Conversational AI: Challenges and Opportunities

By Published On: September 19th, 2019Categories: conversational ai

Juniper Research estimates that eight billion voice assistants will be in use by 2023. If this prediction is correct, it’s an impressive number. But in addition to the number of assistants, the quality of the interactions also plays a crucial role.

The Verge magazine got to the heart of it: “If you want to have an interesting conversation with someone – even a virtual someone – then it helps if they have a personality, including likes and interests.”

But we are still miles away from truly human and natural interaction. So what challenges is Conversational AI facing today and what does it mean for the future of voice assistants and co?

 

Download our free e-book to learn everything you need to know about chatbots for your business.

 

4 Challenges of Conversational AI

In order to understand how Conversational AI will develop in the future, it is worth looking at the status quo. The challenges that Conversational AI is currently facing provide interesting insights into future developments.

 

1.    Ensuring safety

Ensuring security may sound trivial when you ask for the current weather report, but it is of much greater importance when you ask for other information. When users make a request to a voice assistant, the data transmitted must be securely processed and stored. This is particularly important when it comes to confidential data such as personal account data or medical information.

Voice assistants and chatbots must be taken seriously in companies and the high-security standards that companies define for these channels must be communicated to their customers in order to create the necessary basis of trust.

 

2.    Understanding emotions

Voice assistants are becoming better at understanding users’ search queries semantically. If we look at understanding emotions, however, there is still some catching up to do. Not only WHAT  is said, but also HOW it is said plays an important role in successful communication.
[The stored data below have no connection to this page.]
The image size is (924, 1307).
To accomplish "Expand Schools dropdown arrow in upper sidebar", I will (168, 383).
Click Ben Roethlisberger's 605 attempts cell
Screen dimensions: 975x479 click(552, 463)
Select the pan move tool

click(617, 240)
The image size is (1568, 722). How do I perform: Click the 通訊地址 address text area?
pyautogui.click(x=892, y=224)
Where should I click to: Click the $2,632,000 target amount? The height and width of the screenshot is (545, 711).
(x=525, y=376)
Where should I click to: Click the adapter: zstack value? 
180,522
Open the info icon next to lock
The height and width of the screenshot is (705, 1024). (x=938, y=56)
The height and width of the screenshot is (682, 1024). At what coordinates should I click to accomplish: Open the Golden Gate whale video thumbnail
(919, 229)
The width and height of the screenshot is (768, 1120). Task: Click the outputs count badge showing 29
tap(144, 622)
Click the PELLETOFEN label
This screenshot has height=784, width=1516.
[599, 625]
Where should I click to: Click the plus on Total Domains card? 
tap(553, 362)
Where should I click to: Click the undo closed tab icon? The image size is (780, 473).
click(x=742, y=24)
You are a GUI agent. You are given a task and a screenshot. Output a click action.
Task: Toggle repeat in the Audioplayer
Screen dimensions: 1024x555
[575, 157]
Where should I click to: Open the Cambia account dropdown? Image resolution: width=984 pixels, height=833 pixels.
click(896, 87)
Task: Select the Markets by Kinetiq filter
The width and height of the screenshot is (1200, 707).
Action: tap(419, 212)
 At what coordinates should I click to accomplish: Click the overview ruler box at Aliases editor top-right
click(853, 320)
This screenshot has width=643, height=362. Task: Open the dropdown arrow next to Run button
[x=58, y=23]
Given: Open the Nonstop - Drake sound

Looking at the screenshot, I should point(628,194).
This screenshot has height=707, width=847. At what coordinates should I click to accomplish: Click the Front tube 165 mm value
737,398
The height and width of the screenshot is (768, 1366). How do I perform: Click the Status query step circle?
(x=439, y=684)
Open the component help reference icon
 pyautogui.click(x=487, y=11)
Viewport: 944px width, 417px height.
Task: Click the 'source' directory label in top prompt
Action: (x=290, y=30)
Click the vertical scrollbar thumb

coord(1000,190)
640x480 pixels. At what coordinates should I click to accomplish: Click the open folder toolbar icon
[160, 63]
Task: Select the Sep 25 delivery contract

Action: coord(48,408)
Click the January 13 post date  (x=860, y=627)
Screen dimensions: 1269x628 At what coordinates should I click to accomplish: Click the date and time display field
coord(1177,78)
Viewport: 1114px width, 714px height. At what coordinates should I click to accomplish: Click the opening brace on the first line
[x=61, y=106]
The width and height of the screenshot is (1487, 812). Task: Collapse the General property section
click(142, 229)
In order to master this challenge, the digital conversational agents must be trained with many different human voices so that they learn to identify different emotions and respond to them in an appropriate way.

 

3.    Conversations in native languages

There are only 379 million people who speak  English as their mother tongue, 753 million people speak it as a foreign language. If you count both groups together, only 20% of the world’s population speaks English.

One challenge for voice assistants will be to have conversations in a language other than English. The option of talking to a voice assistant in your mother tongue is crucial to reaching more people and building trust more easily. The dialects of different regions as well as cultural differences need to be considered.

 

Chatbots, voice assistants and AI, stay informed with the free Onlim newsletter.

 

4.    Simultaneous conversations

Living rooms are a popular place for chatbots. Adobe Analytics concludes that about 63% of smart speaker owners place them in their living rooms. In addition, most users use voice assistants on their smartphones (57%).

Both are surroundings, where several people could most likely have a conversation or give instructions. In this case, the voice assistant must be able to differentiate the command or question from the rest of the conversation. It also needs to be able to distinguish similar voices from each other and not confuse user accounts, thus revealing sensitive user data.

 

The Future of Conversational AI

In order to become really “conversational”, a lot of development is still necessary. There are crucial problems to be solved in the areas of security and communication behaviour. These are important to gain the trust of the broad population and to enable an interaction that feels like a real conversation.

However, when these challenges are mastered, Conversational AI and voice assistants will quickly spread in both the private and business environment and become an essential part of our everyday lives.